--- Begin Records to use ---

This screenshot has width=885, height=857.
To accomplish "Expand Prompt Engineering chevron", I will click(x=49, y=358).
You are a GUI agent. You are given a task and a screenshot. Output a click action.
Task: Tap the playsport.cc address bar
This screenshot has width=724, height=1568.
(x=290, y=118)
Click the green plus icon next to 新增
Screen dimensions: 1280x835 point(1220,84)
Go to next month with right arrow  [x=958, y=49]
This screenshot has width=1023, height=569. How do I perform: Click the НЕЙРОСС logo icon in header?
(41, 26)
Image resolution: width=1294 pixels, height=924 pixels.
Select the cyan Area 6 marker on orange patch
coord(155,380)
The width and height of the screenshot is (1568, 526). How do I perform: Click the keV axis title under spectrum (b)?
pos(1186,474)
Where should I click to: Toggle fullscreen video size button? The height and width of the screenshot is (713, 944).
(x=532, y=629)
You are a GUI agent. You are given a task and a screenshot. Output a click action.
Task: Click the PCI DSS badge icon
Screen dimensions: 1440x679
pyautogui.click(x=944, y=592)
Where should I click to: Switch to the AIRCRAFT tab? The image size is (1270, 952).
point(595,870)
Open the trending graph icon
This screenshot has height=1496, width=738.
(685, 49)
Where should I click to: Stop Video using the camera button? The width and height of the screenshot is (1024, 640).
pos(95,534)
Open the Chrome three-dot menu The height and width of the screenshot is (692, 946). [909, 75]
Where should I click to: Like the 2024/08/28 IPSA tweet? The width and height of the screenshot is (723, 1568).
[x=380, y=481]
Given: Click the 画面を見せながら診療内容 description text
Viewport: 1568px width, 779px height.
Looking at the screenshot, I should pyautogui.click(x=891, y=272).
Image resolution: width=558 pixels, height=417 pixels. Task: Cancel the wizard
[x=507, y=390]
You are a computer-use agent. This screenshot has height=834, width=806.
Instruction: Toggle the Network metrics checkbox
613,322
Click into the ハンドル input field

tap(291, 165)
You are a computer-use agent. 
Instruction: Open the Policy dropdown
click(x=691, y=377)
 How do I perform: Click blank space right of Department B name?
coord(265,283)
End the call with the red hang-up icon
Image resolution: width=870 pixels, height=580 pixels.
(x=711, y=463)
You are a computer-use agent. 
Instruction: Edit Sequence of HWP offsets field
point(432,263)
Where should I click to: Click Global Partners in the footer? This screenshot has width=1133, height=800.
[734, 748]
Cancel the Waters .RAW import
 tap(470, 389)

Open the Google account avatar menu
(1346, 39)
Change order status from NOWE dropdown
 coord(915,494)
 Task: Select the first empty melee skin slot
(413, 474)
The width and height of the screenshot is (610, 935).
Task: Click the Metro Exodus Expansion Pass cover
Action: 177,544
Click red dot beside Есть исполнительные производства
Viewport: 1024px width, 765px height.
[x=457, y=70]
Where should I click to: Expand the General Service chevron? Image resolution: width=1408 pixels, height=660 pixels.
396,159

--- End Records to use ---

| Exercise |
Can you convert the data above into a Markdown table with the columns Row and Line, putting each nonblank line in its own row and numbering the rows in order?

| Solution to this problem |
| Row | Line |
|---|---|
| 1 | This screenshot has width=885, height=857. |
| 2 | To accomplish "Expand Prompt Engineering chevron", I will click(x=49, y=358). |
| 3 | You are a GUI agent. You are given a task and a screenshot. Output a click action. |
| 4 | Task: Tap the playsport.cc address bar |
| 5 | This screenshot has width=724, height=1568. |
| 6 | (x=290, y=118) |
| 7 | Click the green plus icon next to 新增 |
| 8 | Screen dimensions: 1280x835 point(1220,84) |
| 9 | Go to next month with right arrow  [x=958, y=49] |
| 10 | This screenshot has width=1023, height=569. How do I perform: Click the НЕЙРОСС logo icon in header? |
| 11 | (41, 26) |
| 12 | Image resolution: width=1294 pixels, height=924 pixels. |
| 13 | Select the cyan Area 6 marker on orange patch |
| 14 | coord(155,380) |
| 15 | The width and height of the screenshot is (1568, 526). How do I perform: Click the keV axis title under spectrum (b)? |
| 16 | pos(1186,474) |
| 17 | Where should I click to: Toggle fullscreen video size button? The height and width of the screenshot is (713, 944). |
| 18 | (x=532, y=629) |
| 19 | You are a GUI agent. You are given a task and a screenshot. Output a click action. |
| 20 | Task: Click the PCI DSS badge icon |
| 21 | Screen dimensions: 1440x679 |
| 22 | pyautogui.click(x=944, y=592) |
| 23 | Where should I click to: Switch to the AIRCRAFT tab? The image size is (1270, 952). |
| 24 | point(595,870) |
| 25 | Open the trending graph icon |
| 26 | This screenshot has height=1496, width=738. |
| 27 | (685, 49) |
| 28 | Where should I click to: Stop Video using the camera button? The width and height of the screenshot is (1024, 640). |
| 29 | pos(95,534) |
| 30 | Open the Chrome three-dot menu The height and width of the screenshot is (692, 946). [909, 75] |
| 31 | Where should I click to: Like the 2024/08/28 IPSA tweet? The width and height of the screenshot is (723, 1568). |
| 32 | [x=380, y=481] |
| 33 | Given: Click the 画面を見せながら診療内容 description text |
| 34 | Viewport: 1568px width, 779px height. |
| 35 | Looking at the screenshot, I should pyautogui.click(x=891, y=272). |
| 36 | Image resolution: width=558 pixels, height=417 pixels. Task: Cancel the wizard |
| 37 | [x=507, y=390] |
| 38 | You are a computer-use agent. This screenshot has height=834, width=806. |
| 39 | Instruction: Toggle the Network metrics checkbox |
| 40 | 613,322 |
| 41 | Click into the ハンドル input field |
| 42 | tap(291, 165) |
| 43 | You are a computer-use agent.  |
| 44 | Instruction: Open the Policy dropdown |
| 45 | click(x=691, y=377) |
| 46 |  How do I perform: Click blank space right of Department B name? |
| 47 | coord(265,283) |
| 48 | End the call with the red hang-up icon |
| 49 | Image resolution: width=870 pixels, height=580 pixels. |
| 50 | (x=711, y=463) |
| 51 | You are a computer-use agent.  |
| 52 | Instruction: Edit Sequence of HWP offsets field |
| 53 | point(432,263) |
| 54 | Where should I click to: Click Global Partners in the footer? This screenshot has width=1133, height=800. |
| 55 | [734, 748] |
| 56 | Cancel the Waters .RAW import |
| 57 |  tap(470, 389) |
| 58 | Open the Google account avatar menu |
| 59 | (1346, 39) |
| 60 | Change order status from NOWE dropdown |
| 61 |  coord(915,494) |
| 62 |  Task: Select the first empty melee skin slot |
| 63 | (413, 474) |
| 64 | The width and height of the screenshot is (610, 935). |
| 65 | Task: Click the Metro Exodus Expansion Pass cover |
| 66 | Action: 177,544 |
| 67 | Click red dot beside Есть исполнительные производства |
| 68 | Viewport: 1024px width, 765px height. |
| 69 | [x=457, y=70] |
| 70 | Where should I click to: Expand the General Service chevron? Image resolution: width=1408 pixels, height=660 pixels. |
| 71 | 396,159 |